You might want to consider abandoning “JS values” as such completely, and only write in a category/arrow paradigm instead. I.e., turn the definition around:

data JsFunc a b where
    litInt :: Integer -> JsFunc () Integer
    litString :: String -> JsFunc () String
    var :: String -> JsFunc () a
    lam :: String -> JsFunc () b -> JsFunc a b
    let :: String -> JsFunc () a -> JsFunc () b -> JsFunc () b
    ap :: JsFunc a b -> JsFunc () a -> JsFunc () b

type Js = JsFunc ()

here, we use () as the terminal object of the JsFunc category – which makes the Js a ≡ JsFunc () a arrows equivalent to what we normally call values (at least if we don't consider strictness semantics). If you go that route, pretty much everything needs to be written point-free, but there's syntax to pretend otherwise, and you can nicely incorporate functors and even monads (as Kleisli arrows).

3
votes

According to this mailing list post, applicative functors are known in the math literature as "weakly symmetric lax monoidal functors". A (brief, not careful) look at the nlab page for lax monoidal suggests that this concept is also parameterized by two categories, so you can probably extend this parametric functor class to a parametric applicative class with some work.

As you say, monads are endofunctors, so they can't be parameterized by two categories. But the one category they have as a parameter need not be Hask; so one could give a parameterized monad as well, like

class Functor c c f => Monad c f where
    return :: c a (f a)
    join :: c (f (f a)) (f a)

Then we can use a sort of standard trick to define bind:

(=<<) :: Monad c m => c a (m b) -> c (m a) (m b)
(=<<) f = join . fmap f

The (.) operation here is the composition from the Category class, not function composition from Prelude.

2
votes

we can have c be JsFunc, d be Hask and have t be Js

Well, no we can't exactly since JsFunc is an unsaturated type synonym, so we can't instantiate a variable (c) to it.

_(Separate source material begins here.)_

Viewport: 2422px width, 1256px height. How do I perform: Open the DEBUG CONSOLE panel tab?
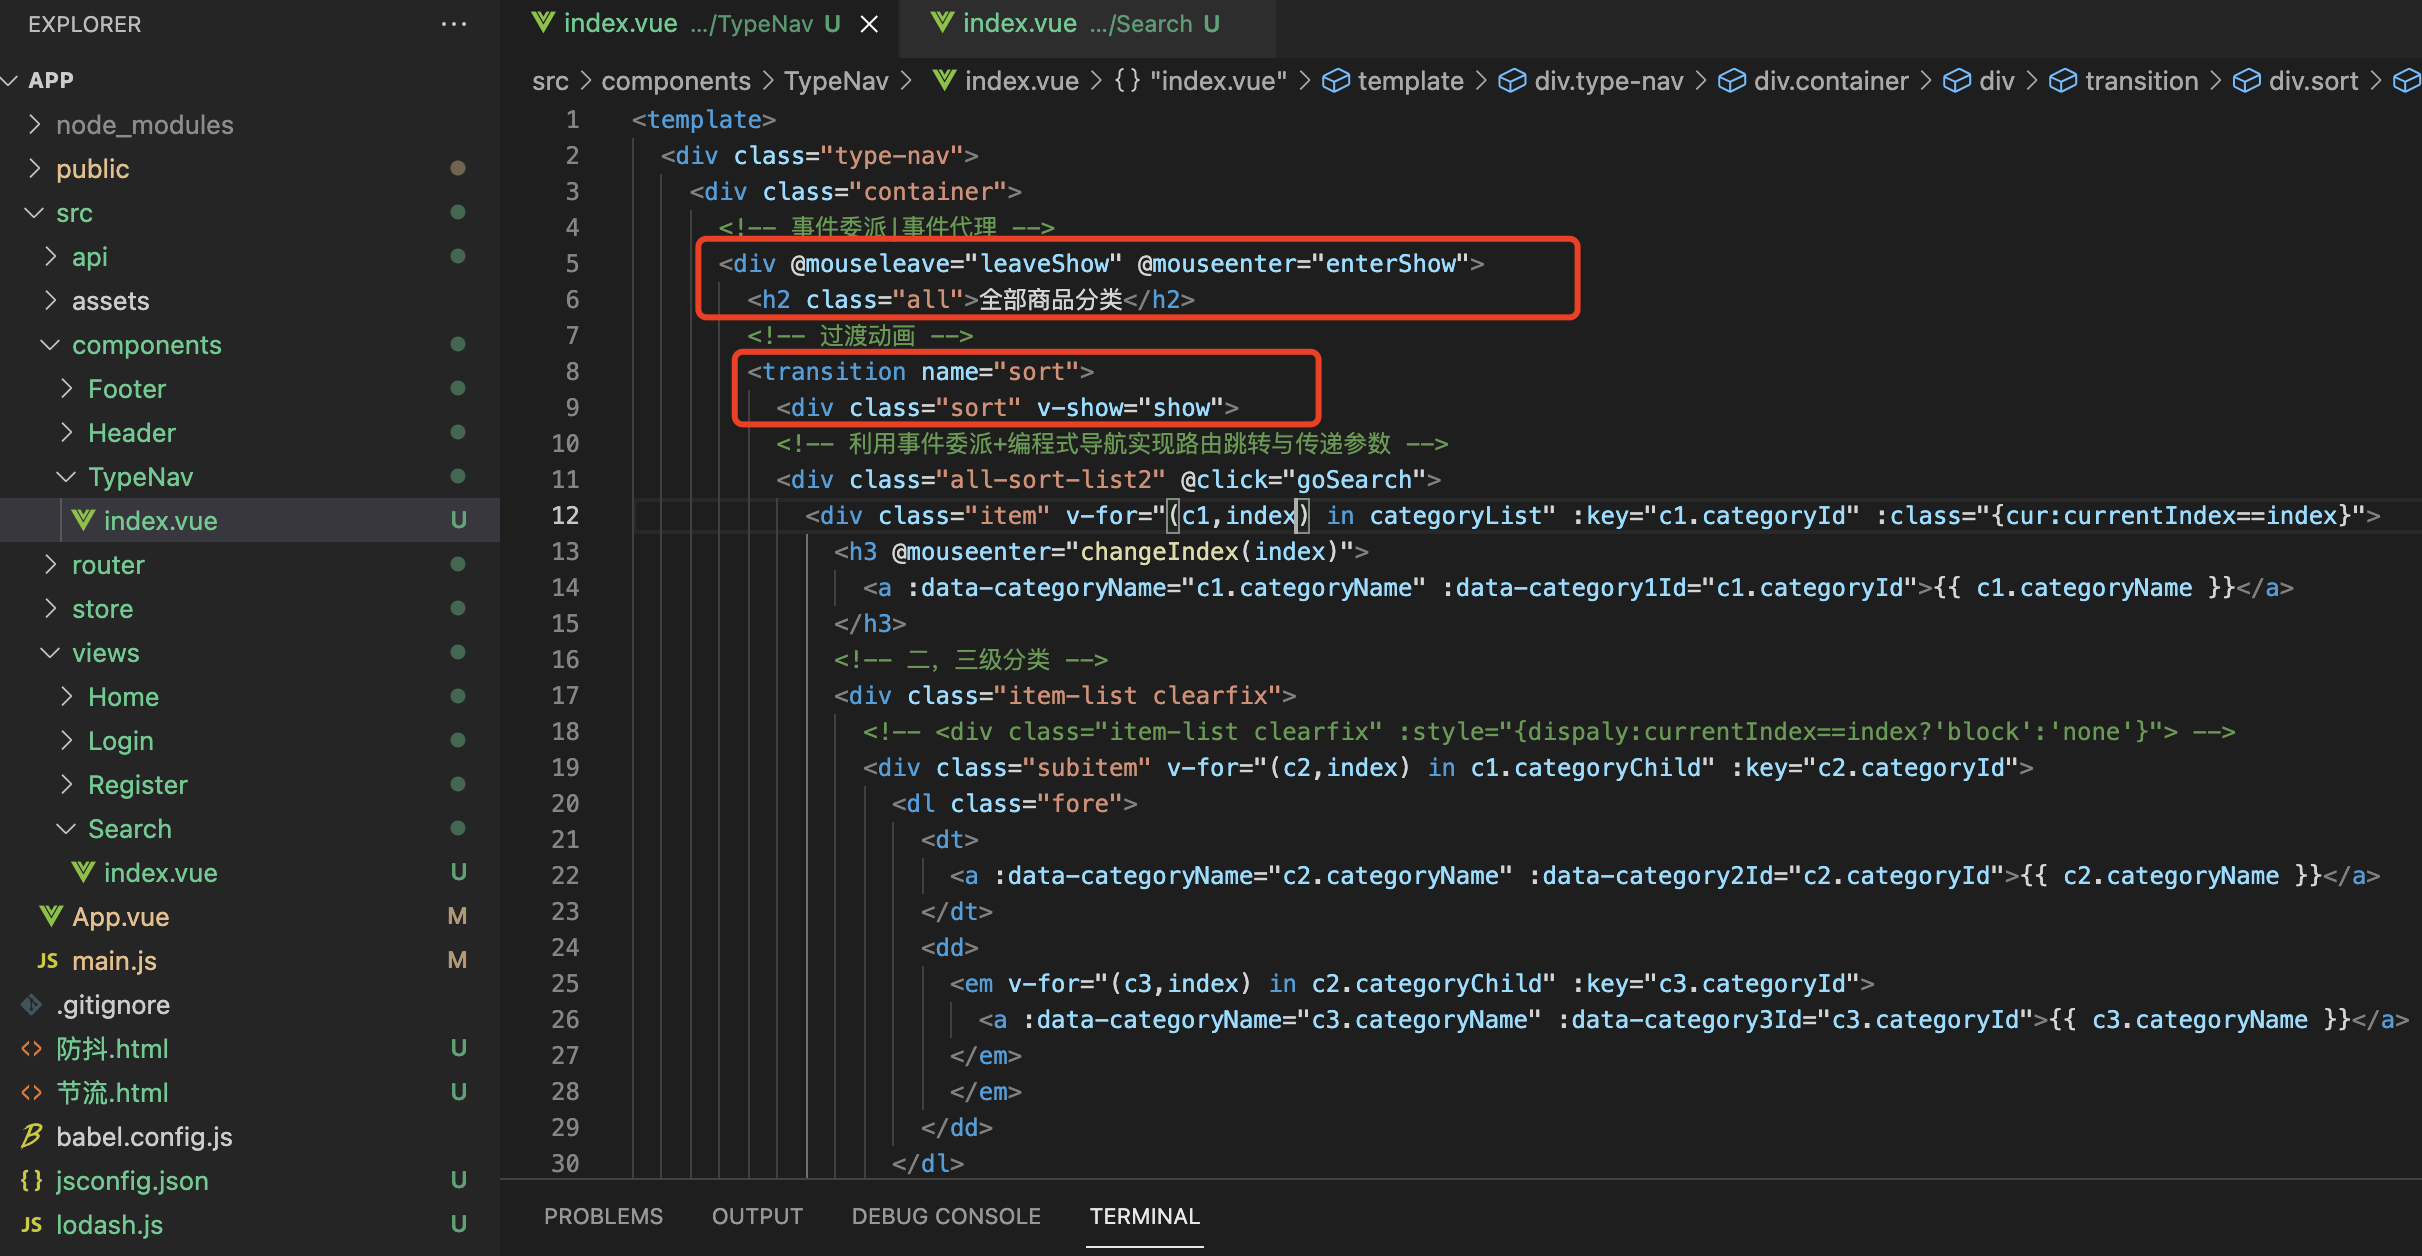[x=945, y=1216]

You could create a newtype

newtype JsCat a b = JsCat (Js (a -> b))

and then create a Functor JsCat (->) Js like you say.

However, this doesn't give you anything new since if we expand what you wanted the type of fmap to be, it becomes

fmap :: JsFunc a b -> (->) (Js a) (Js b) -- or
fmap :: Js (a -> b) -> Js a -> Js b

which is none other than an Apply instance for Js. So, I'm not sure why you want to make this into a functor when it already fits into an existing abstraction.